だが真人の絶叫はキュリオスには届かない。
すべてが虚空へと消えてゆく。
『――よっと!
まあなあ、オレも色々と考えたんだぜ?
だが、どれもイマイチでなあ……
ソートナインドライバーの転用を思いついた時は、思わずガッツポーズしちまった。
これなら真人に釣り合う……って、な?』
キュリオスが笑った。
それは真人を讃え、敬意を表する笑いだった。
人と同じ笑顔の造形。
――それでいて、真人たちとは紙一重で何かが違う笑顔。
生理的な嫌悪が真人の喉元に駆け上がる。
「嬢ちゃん、もうすぐ指定された場所だぞ!」
真人のリアクションより早く、装甲車のサイドドアが開く。パワースーツ姿のクリシーが身を乗り出すとライフルを構えた。

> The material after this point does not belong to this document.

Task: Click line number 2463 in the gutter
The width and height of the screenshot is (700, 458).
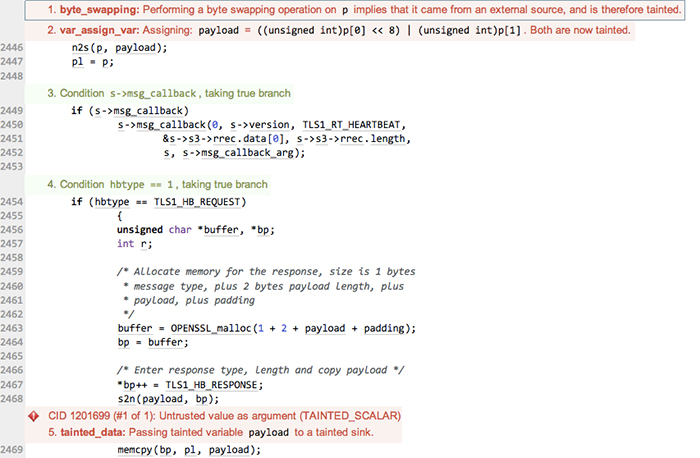Action: (15, 328)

ヘルメット姿の瀬良も銃座から顔を出し、機銃に取り付く。
「真人さん!」
我に返ったハーミットも、ガランサスのランチャーを展開させる。
キティとアクセンターも武器を構えた。
「車はそのまま進んで下さい。
下層へ降りるカーゴリフトの準備をしてきます」
指示を出した真人がほんの一瞬だけ空を見上げる。強い決意を宿した瞳が天の一点を見据え、すぐに離れた。

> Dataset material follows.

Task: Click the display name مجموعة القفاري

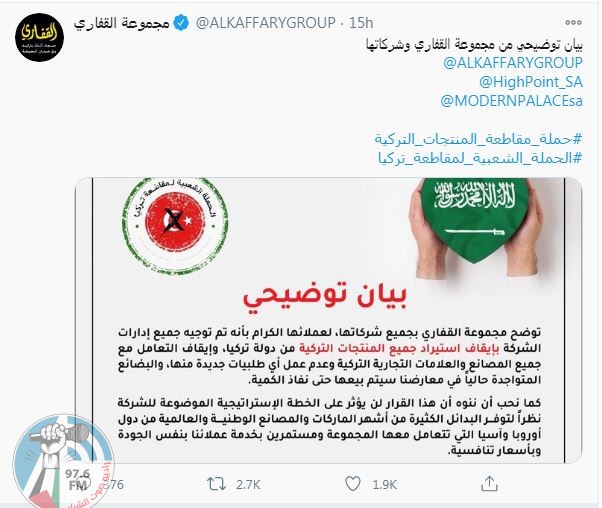Action: tap(121, 23)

踵を返した真人がピンクの残像と化して車上から消える。
望遠で見ていたキュリオスは手にした砲を見下ろしながら苦笑いした。
「――見たのは綾香だけ、俺には見向きもしねえか。
てっきり憎しみや嫌悪の感情をぶつけられるかと思ってたが、外れたみたいだ。
俺もつくづく賭けが弱いぜ」
次弾発射を諦めたキュリオスが肩をすくめる。
代わりにボットたちを向かわせた。
「賭けといえば、デュミナスが動かなかったのも意外だな。
いざとなれば地球人を助けるかと思ったがな。
――まあ、いい。
不本意な形だが、真人対策第一弾はこれで終わりだ。